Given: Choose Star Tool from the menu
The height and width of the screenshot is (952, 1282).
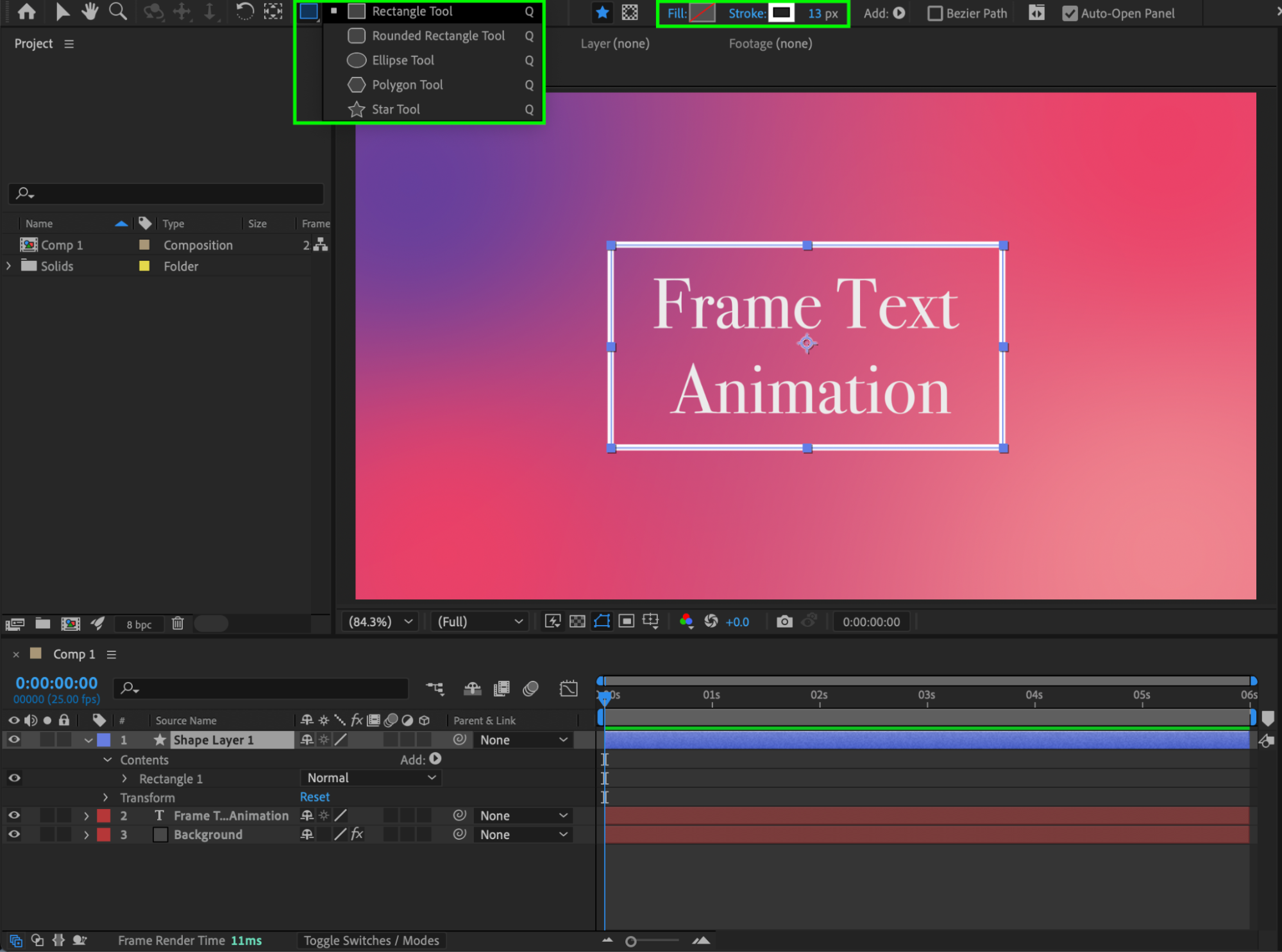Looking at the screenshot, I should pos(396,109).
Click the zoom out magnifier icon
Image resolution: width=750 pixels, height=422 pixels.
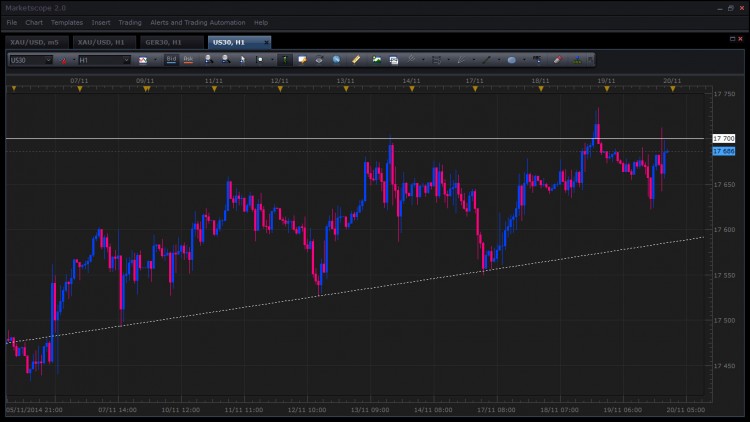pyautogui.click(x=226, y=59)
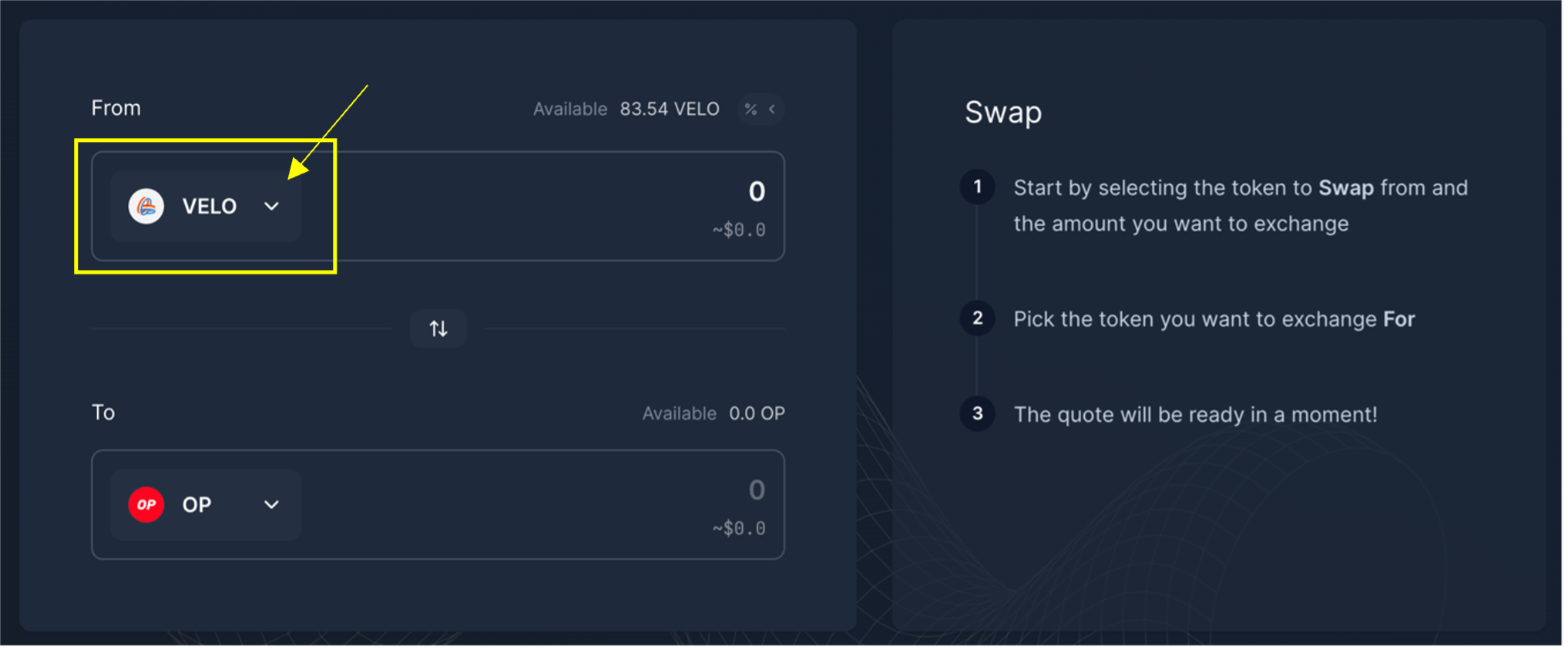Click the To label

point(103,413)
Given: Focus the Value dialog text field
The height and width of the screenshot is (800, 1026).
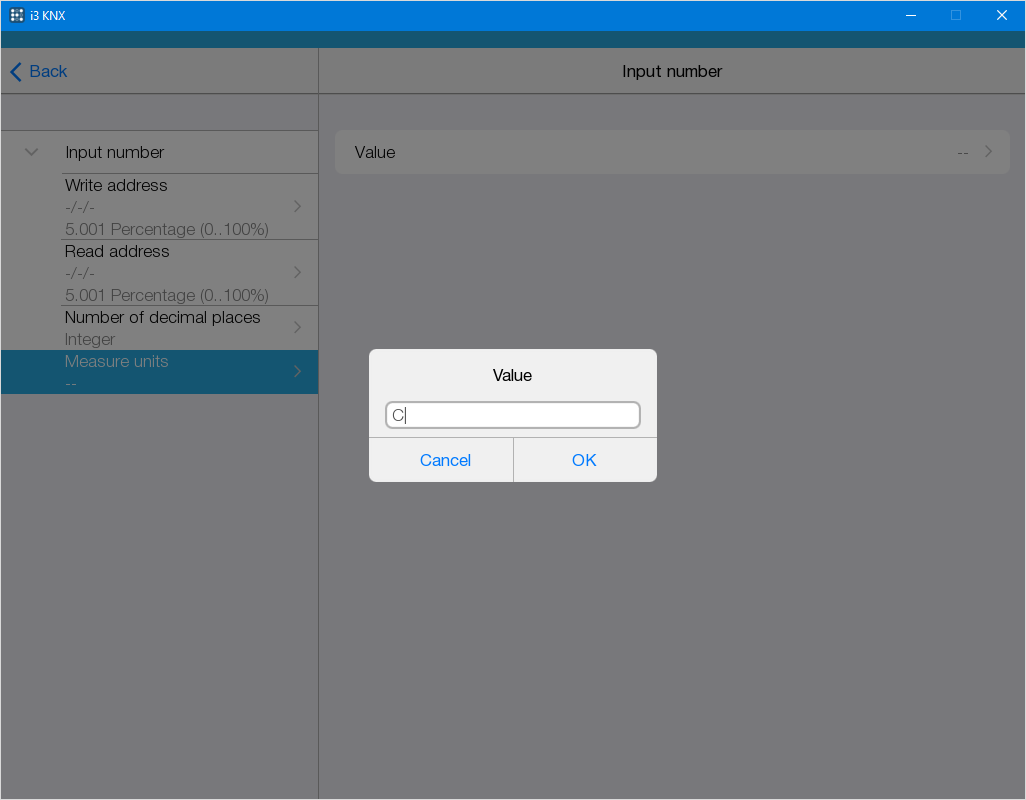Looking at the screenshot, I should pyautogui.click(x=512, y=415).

_ _ _ _

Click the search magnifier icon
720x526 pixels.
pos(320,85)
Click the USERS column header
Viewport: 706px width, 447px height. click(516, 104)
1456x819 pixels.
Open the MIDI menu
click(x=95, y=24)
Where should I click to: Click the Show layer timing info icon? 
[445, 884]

_ _ _ _

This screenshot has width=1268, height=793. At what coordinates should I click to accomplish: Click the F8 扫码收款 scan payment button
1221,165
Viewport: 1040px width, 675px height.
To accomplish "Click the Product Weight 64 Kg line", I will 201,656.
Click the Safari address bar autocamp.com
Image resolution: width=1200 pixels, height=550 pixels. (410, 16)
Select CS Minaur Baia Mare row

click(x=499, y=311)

_ _ _ _

**Written task:** Tally the lines in the items above that contain the string "Viewport", matching case exactly, and reply with only the number.

**Correct response:** 2